TASK GOAL: Copy out the lines of the records again, beginning at the line containing "Given: Open calendar picker for Date fin" and stopping after the line containing "Action: 81,94".

(Extracted records)
# # # # #

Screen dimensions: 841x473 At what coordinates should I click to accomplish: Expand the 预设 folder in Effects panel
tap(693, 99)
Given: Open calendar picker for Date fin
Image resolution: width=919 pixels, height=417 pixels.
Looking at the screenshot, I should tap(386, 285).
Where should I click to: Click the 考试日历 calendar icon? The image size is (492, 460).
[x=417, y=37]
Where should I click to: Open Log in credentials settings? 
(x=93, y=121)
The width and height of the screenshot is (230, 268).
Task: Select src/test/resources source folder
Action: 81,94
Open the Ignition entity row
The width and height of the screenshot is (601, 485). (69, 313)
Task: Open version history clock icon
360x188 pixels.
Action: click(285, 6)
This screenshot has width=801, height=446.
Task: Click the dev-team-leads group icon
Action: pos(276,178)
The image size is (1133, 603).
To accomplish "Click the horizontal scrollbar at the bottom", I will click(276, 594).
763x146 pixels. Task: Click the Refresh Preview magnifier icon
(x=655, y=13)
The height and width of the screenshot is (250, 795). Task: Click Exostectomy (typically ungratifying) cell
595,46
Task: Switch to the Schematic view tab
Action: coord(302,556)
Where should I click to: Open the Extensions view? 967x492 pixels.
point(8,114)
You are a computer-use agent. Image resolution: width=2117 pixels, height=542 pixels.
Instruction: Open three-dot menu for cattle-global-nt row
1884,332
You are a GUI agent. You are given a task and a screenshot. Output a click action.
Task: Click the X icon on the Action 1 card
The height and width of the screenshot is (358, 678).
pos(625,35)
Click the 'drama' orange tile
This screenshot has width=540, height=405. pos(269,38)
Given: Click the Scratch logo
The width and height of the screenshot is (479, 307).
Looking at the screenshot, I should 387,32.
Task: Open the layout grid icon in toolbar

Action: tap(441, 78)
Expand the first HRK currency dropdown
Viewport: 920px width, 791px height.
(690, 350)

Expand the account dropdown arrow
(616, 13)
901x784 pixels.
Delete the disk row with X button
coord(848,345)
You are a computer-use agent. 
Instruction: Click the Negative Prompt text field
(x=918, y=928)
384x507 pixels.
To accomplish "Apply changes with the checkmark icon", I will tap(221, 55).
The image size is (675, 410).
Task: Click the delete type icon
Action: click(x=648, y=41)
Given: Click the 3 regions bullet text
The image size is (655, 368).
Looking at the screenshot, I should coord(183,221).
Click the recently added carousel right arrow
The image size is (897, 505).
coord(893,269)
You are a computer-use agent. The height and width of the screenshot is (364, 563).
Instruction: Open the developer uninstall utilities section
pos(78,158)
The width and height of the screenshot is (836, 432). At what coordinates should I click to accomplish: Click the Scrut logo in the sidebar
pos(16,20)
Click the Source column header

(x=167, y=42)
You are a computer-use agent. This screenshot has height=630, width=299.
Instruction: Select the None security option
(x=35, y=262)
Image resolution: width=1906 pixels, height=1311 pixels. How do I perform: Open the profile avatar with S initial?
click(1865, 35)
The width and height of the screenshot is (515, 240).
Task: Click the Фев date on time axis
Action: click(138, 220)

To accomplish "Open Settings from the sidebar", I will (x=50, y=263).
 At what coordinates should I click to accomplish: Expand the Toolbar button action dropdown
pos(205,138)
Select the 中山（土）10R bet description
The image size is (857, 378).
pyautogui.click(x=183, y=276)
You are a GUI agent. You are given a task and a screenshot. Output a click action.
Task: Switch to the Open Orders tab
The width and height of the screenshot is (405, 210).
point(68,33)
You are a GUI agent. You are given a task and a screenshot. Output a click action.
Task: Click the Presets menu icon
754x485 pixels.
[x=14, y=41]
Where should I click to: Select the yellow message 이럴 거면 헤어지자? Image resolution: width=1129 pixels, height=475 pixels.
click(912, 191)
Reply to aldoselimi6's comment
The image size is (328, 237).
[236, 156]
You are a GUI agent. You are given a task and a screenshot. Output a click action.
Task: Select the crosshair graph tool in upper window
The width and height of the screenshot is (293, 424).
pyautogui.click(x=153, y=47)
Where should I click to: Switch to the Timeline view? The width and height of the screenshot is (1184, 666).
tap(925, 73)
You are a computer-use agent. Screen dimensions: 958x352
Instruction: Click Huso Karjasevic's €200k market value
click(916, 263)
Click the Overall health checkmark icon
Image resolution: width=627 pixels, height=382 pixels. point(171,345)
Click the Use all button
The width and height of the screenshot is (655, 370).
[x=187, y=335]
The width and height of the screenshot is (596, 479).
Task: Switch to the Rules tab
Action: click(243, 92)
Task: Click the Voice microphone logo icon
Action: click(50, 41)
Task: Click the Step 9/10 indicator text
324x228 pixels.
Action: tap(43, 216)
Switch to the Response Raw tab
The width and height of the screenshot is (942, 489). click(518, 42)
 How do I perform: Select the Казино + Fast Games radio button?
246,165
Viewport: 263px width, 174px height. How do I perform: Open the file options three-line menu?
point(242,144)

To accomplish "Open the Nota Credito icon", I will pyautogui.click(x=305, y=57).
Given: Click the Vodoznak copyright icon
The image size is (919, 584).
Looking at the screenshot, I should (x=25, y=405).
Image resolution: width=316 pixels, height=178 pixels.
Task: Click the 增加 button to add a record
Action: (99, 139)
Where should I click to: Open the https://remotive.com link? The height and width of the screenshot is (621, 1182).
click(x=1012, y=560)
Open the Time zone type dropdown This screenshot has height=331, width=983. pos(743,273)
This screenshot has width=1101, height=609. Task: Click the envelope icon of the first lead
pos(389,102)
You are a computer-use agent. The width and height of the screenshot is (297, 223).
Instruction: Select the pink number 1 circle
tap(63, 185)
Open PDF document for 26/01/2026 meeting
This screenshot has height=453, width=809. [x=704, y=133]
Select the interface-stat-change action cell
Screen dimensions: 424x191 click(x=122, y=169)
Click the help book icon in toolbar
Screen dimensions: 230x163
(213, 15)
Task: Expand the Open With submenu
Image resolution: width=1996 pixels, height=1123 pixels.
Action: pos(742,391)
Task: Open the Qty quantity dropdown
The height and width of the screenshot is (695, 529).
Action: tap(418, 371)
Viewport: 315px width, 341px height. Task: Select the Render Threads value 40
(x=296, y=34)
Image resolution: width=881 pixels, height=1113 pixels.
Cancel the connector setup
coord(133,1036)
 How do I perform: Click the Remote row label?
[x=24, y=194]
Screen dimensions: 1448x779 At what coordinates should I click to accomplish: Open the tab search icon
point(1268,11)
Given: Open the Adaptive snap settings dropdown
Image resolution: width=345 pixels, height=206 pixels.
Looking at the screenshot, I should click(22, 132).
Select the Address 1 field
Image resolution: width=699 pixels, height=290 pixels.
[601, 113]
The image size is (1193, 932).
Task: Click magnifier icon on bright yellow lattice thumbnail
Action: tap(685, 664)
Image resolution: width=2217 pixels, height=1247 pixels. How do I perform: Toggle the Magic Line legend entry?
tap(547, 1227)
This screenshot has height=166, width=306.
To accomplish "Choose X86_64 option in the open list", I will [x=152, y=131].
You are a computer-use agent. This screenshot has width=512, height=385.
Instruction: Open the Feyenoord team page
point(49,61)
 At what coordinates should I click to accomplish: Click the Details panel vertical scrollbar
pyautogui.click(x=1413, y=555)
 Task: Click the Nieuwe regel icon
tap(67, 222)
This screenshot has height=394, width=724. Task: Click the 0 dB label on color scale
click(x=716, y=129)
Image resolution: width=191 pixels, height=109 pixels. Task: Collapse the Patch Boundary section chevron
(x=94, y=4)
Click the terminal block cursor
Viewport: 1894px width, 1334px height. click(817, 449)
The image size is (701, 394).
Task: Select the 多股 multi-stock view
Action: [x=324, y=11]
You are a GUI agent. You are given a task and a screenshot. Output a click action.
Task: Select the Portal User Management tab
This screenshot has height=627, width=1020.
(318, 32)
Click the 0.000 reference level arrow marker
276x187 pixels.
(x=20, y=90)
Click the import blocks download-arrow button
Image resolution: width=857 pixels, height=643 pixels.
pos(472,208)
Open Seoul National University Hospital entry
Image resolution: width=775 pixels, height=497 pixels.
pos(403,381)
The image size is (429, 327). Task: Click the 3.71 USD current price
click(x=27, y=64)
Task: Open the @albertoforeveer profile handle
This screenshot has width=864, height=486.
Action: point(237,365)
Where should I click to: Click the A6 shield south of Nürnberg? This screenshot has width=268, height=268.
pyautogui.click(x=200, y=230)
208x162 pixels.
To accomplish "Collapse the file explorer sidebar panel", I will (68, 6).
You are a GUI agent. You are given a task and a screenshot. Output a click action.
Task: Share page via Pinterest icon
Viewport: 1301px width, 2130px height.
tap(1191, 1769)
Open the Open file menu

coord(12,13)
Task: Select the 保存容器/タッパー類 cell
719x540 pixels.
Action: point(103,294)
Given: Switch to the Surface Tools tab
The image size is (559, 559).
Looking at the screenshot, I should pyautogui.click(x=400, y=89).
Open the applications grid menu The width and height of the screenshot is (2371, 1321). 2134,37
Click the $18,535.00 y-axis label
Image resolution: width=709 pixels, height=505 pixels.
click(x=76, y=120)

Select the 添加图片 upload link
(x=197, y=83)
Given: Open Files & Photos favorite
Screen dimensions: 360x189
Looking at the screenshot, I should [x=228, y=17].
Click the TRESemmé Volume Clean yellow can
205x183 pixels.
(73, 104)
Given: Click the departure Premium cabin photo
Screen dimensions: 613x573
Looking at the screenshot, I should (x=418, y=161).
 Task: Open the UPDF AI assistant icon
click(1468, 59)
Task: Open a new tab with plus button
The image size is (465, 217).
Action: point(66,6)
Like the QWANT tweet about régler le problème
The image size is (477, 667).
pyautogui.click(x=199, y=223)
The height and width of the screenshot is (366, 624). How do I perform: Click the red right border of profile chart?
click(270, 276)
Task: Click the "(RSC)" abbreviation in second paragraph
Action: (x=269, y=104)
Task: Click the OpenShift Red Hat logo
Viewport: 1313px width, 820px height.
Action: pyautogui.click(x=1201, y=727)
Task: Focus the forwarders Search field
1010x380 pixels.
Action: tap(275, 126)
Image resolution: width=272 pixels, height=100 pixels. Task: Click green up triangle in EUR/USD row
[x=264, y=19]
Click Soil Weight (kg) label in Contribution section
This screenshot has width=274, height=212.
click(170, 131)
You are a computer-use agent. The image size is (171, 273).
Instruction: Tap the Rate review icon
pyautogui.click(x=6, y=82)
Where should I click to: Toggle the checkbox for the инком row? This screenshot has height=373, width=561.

# # # # #

PROBLEM SOLUTION:
Given: Open calendar picker for Date fin
Image resolution: width=919 pixels, height=417 pixels.
Looking at the screenshot, I should tap(386, 285).
Where should I click to: Click the 考试日历 calendar icon? The image size is (492, 460).
[x=417, y=37]
Where should I click to: Open Log in credentials settings? 
(x=93, y=121)
The width and height of the screenshot is (230, 268).
Task: Select src/test/resources source folder
Action: 81,94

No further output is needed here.